Igualdade social ou puro oportunismo?

A decisão do Congresso Nacional que aprovou o projeto que obriga todas as universidades federais reservarem 50% das vagas para alunos oriundos da rede pública, incluindo grupos étnicos /raciais mostra a importância do debate sobre inclusão social no Brasil. Como universitária acredito que dar privilégio a alguns, independente do motivo, é discriminação.

Entendo a responsabilidade “moral” que o governo se refere ao dizer que historicamente quem tem baixa renda não tem as mesmas oportunidades, mas essa distinção de classes só gera preconceito e ódio. Em muitos sites e grupos online já existem pessoas que mascaradas pelo anonimato, ou não, já declaram suas insatisfações e ofensas.

Não estou dizendo que a lei não facilita a vida de muitos estudantes, proporcionando àqueles que não tiveram a qualificação necessária na rede de ensino público conseguir um diploma superior. Mas em muitos casos, essa decisão só faz com que o Estado e a Prefeitura fiquem isentos de investir na Educação básica.

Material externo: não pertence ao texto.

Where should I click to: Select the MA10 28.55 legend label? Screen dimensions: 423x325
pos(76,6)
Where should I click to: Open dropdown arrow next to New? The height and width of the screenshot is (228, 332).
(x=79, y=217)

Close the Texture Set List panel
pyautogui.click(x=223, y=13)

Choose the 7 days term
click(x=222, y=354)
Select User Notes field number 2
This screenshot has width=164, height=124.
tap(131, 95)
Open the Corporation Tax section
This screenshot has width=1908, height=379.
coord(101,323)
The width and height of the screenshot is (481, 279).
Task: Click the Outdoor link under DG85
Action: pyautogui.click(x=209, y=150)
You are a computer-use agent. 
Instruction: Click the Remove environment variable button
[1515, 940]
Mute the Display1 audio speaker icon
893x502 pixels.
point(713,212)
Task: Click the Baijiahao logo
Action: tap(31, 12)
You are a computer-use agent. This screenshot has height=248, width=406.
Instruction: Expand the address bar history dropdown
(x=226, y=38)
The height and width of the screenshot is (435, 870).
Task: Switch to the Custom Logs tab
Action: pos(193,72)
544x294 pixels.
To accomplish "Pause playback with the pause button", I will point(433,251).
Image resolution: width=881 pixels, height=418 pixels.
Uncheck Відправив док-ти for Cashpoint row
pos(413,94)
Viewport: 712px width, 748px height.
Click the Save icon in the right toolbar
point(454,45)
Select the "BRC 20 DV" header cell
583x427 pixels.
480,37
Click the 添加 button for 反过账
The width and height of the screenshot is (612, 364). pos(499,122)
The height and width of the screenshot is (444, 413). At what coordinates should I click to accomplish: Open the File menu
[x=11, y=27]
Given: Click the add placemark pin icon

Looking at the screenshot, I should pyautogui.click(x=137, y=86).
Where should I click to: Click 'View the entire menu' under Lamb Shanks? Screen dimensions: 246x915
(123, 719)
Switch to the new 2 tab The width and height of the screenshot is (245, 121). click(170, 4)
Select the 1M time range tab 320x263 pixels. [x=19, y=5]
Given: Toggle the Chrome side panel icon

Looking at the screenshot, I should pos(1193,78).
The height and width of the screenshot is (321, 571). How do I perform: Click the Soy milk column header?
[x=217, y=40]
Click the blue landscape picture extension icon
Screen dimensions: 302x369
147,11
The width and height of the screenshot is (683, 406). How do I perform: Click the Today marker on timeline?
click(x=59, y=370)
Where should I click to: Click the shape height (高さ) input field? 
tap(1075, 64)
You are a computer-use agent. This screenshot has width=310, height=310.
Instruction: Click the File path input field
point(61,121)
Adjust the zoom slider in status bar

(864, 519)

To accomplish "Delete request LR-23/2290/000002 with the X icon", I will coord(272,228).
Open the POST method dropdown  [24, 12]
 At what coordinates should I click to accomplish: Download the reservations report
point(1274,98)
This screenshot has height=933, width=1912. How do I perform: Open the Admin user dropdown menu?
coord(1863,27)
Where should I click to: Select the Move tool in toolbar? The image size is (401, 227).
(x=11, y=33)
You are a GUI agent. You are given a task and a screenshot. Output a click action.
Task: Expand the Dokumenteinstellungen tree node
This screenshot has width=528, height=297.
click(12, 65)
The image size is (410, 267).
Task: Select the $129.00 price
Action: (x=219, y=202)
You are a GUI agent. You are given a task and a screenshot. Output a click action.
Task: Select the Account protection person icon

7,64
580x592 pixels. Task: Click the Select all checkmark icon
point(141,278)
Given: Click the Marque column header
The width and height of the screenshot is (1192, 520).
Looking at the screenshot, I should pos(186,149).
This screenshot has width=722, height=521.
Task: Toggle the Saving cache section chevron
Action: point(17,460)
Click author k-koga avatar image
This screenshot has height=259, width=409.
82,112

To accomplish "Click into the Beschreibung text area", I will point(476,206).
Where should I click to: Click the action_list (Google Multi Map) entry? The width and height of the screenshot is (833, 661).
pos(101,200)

Sem contar que há famílias de baixa renda que se esforçam para conseguir uma educação de qualidade para seus filhos e acabam gastando mais que o próprio governo, com essa decisão todos seus esforços seriam nulos. Será que deixar de pagar por uma educação na qual seus filhos aprendem, para esperar ser “favorecido” pelo governo é a melhor opção? Ou pagar por um ensino no qual realmente se aprende e sofrer a desigualdade na seleção é melhor?

Realmente, a família que a inúmeras gerações nunca teve como fazer uma ascensão social não vai ter as mesmas oportunidades que as outras classes já favorecidas, mas ensinar o homem a pescar é melhor do que dar o peixe, já dizia o provérbio chinês. Ou seja, investir na educação é mais importante que qualquer projeto que reserve vagas para quem não pode usufruir dessa qualidade de ensino. Investimento não só no material didático, na merenda, ou nos salários dos professores. São investimentos em toda cultura desde a construção, preservação e talvez até nos conceitos utilizados para dizimar a informação pública nos meios de comunicação.

Privilegiar mais os menos favorecidos, só faz com que eles continuem como tal. São poucos os que almejam a vida de esforço e dedicação em um país onde tudo que você faz de ruim tem uma recompensa.